Saved data entries
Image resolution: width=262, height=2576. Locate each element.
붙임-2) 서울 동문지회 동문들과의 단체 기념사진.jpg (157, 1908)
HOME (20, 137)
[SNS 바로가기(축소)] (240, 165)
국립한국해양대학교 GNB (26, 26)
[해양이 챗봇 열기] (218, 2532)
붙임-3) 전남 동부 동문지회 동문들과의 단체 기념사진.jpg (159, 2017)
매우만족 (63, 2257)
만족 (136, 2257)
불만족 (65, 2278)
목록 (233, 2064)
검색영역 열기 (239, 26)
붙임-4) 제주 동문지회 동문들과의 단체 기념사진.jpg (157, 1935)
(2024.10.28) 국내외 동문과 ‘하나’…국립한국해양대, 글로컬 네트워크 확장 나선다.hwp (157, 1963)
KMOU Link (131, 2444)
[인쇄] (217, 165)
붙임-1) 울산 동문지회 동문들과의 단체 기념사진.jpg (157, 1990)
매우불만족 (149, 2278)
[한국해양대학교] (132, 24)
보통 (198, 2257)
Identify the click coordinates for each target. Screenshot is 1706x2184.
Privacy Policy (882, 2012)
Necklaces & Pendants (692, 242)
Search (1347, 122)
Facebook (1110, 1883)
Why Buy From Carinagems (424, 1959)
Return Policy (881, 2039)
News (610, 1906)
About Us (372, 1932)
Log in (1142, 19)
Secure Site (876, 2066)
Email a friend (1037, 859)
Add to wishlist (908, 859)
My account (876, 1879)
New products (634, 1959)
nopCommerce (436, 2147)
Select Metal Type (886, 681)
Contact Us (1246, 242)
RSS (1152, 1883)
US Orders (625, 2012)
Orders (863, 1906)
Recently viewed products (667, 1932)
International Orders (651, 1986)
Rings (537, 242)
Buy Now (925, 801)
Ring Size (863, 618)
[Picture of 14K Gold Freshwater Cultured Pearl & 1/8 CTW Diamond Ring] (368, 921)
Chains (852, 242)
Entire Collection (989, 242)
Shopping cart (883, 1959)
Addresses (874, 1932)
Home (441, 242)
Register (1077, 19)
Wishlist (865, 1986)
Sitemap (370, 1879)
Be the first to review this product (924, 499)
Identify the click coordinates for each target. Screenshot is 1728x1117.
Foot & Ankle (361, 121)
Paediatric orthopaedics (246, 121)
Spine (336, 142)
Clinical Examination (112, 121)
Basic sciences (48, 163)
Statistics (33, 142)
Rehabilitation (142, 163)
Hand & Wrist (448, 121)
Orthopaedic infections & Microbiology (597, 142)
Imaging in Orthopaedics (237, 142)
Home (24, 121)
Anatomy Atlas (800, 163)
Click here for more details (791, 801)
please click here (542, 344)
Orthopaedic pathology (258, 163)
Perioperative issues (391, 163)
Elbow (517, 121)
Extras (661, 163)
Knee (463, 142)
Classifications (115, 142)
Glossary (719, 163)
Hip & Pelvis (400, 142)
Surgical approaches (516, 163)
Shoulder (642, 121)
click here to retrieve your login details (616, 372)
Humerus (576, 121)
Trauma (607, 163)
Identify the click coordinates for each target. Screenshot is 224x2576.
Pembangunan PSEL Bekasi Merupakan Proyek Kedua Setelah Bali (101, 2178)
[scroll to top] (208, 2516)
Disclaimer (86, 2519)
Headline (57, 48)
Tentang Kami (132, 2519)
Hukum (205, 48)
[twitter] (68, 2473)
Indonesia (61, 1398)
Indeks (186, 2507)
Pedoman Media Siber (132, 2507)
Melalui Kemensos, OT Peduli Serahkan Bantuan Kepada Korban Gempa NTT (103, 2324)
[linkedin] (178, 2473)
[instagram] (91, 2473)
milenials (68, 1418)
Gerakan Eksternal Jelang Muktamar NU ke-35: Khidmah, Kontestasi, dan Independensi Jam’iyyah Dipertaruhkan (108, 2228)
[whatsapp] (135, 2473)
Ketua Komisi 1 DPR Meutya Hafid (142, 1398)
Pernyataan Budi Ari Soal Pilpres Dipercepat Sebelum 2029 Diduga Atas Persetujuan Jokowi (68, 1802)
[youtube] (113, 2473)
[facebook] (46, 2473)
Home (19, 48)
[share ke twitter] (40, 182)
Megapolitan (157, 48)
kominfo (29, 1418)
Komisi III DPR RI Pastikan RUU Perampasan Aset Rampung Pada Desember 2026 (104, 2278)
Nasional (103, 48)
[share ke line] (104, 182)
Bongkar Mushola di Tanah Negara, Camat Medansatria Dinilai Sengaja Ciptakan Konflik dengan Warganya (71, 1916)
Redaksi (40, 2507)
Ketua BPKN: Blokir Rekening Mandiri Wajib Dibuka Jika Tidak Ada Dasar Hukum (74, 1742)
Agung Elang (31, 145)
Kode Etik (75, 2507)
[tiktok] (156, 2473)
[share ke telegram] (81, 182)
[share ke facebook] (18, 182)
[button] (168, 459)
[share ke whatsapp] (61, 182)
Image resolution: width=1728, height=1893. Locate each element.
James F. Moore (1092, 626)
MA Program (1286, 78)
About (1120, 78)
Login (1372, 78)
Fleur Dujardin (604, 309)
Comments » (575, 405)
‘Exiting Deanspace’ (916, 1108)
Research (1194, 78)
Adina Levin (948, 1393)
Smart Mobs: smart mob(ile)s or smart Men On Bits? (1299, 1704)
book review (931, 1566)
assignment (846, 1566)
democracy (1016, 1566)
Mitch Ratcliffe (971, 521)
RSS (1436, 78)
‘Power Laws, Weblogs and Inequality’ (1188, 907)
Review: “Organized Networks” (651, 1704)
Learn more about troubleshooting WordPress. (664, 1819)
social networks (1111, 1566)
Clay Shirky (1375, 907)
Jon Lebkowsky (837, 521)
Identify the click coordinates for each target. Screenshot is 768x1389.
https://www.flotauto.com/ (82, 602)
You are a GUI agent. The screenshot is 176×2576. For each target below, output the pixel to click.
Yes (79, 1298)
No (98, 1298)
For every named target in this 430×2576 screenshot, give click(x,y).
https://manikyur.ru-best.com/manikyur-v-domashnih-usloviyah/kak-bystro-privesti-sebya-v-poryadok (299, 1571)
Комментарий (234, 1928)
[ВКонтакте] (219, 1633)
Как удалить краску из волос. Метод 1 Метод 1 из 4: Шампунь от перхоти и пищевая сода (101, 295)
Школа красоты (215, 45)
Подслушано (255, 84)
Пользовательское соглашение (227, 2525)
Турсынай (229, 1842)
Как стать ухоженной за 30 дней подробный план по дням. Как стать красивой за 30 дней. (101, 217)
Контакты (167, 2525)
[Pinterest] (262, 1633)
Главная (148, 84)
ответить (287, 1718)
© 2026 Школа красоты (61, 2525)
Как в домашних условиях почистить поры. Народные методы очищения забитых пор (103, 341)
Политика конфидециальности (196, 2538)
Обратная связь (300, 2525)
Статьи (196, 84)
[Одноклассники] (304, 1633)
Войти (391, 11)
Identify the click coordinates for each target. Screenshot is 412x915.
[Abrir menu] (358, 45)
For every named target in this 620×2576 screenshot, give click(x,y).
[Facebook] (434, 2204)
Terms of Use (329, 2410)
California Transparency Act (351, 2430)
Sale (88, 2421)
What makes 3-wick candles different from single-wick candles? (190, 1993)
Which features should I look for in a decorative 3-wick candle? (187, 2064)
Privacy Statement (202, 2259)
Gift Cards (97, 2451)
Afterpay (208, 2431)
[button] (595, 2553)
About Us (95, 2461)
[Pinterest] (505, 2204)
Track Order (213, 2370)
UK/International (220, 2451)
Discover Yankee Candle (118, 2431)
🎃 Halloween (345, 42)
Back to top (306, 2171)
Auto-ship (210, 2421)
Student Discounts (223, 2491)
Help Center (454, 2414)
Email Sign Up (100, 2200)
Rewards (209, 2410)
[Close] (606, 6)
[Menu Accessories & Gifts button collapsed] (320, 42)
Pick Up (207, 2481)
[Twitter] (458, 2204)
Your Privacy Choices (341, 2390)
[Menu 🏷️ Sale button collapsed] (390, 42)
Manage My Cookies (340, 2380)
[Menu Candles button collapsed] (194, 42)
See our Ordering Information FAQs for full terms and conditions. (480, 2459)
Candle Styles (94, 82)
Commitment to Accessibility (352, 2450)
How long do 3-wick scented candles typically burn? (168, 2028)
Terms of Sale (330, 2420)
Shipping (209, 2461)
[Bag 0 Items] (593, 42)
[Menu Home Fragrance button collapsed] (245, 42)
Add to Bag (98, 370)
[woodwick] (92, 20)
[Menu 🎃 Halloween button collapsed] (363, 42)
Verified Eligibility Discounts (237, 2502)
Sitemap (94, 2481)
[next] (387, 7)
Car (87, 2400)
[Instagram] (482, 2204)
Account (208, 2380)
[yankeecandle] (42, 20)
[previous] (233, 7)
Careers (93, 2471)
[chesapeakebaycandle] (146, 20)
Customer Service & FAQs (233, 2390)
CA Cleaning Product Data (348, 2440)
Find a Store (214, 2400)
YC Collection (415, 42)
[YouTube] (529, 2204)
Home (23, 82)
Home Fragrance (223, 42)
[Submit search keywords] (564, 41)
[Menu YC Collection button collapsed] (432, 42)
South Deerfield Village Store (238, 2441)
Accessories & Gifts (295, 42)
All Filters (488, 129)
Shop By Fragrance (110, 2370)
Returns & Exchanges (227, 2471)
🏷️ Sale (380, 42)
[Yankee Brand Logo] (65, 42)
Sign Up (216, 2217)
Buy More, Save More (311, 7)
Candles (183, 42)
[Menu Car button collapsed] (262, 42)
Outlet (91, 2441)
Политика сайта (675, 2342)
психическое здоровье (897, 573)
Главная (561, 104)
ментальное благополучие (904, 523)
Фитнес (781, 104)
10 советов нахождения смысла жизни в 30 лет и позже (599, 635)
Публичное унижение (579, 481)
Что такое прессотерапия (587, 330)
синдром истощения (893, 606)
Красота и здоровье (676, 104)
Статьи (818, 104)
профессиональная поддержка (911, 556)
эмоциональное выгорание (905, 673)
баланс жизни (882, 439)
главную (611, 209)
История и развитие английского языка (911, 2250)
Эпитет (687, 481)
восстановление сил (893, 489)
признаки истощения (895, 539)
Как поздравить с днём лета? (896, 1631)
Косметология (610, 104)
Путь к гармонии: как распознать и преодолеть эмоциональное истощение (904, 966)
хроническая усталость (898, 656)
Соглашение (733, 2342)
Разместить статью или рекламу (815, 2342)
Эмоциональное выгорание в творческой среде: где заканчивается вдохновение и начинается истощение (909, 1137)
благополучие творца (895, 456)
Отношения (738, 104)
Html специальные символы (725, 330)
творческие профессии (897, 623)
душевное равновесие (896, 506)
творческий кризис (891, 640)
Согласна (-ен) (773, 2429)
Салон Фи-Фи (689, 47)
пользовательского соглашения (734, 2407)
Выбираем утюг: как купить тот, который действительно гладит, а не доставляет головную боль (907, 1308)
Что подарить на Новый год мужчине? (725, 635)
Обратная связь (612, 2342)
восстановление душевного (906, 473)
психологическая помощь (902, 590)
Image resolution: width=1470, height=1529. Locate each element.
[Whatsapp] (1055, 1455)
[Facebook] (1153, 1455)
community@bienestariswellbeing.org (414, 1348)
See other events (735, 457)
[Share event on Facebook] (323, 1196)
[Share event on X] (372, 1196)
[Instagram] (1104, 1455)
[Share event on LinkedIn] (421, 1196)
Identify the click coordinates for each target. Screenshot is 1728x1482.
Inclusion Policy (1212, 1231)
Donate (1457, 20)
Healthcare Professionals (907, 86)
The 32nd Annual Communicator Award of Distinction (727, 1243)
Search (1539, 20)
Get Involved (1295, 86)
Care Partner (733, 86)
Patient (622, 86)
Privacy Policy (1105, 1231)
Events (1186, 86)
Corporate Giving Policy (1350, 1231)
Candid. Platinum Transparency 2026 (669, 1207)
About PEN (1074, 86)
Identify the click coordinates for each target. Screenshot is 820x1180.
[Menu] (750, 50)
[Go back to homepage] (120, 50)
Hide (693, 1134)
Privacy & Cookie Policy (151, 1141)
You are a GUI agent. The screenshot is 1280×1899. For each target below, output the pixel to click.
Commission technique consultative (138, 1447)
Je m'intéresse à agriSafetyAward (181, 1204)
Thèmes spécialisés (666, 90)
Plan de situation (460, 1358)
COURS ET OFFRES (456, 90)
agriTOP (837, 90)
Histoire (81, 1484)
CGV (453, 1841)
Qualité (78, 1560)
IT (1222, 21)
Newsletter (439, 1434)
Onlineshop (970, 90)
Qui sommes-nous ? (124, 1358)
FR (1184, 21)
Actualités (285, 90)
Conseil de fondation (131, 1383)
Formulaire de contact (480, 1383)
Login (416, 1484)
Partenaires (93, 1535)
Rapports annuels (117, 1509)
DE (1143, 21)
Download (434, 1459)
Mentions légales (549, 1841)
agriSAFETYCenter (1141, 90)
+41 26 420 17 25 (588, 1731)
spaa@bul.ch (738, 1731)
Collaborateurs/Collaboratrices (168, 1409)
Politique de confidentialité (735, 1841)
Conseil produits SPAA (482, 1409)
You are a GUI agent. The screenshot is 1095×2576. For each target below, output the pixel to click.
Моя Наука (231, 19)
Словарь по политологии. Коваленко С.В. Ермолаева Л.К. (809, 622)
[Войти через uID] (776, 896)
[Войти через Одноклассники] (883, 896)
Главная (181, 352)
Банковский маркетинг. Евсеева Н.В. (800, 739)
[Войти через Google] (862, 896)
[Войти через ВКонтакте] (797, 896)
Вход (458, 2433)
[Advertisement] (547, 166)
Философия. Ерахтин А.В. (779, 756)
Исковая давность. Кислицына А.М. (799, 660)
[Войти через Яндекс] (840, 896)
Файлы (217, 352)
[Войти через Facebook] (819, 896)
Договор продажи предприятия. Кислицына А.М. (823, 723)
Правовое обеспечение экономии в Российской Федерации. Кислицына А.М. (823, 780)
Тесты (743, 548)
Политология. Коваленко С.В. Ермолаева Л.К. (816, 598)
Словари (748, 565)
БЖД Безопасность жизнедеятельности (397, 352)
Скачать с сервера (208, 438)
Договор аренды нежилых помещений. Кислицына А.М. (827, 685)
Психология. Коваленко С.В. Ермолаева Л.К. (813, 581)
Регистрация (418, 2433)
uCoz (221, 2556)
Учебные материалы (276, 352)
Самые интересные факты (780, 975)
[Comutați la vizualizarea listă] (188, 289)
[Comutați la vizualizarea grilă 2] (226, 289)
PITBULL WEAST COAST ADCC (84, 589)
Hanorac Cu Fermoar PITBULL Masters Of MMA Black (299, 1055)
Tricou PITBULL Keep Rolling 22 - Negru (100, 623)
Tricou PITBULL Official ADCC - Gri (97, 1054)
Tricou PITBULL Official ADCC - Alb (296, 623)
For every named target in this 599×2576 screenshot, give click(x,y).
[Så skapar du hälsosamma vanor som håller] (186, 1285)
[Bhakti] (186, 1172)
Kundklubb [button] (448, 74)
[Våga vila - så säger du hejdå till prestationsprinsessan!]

◆ **Problem**:
The line containing "[Bhakti] (186, 1172)" opens the range, and the last line of the entries closes it; copy that range exactly.

◆ **Answer space**:
[Bhakti] (186, 1172)
Kundklubb [button] (448, 74)
[Våga vila - så säger du hejdå till prestationsprinsessan!]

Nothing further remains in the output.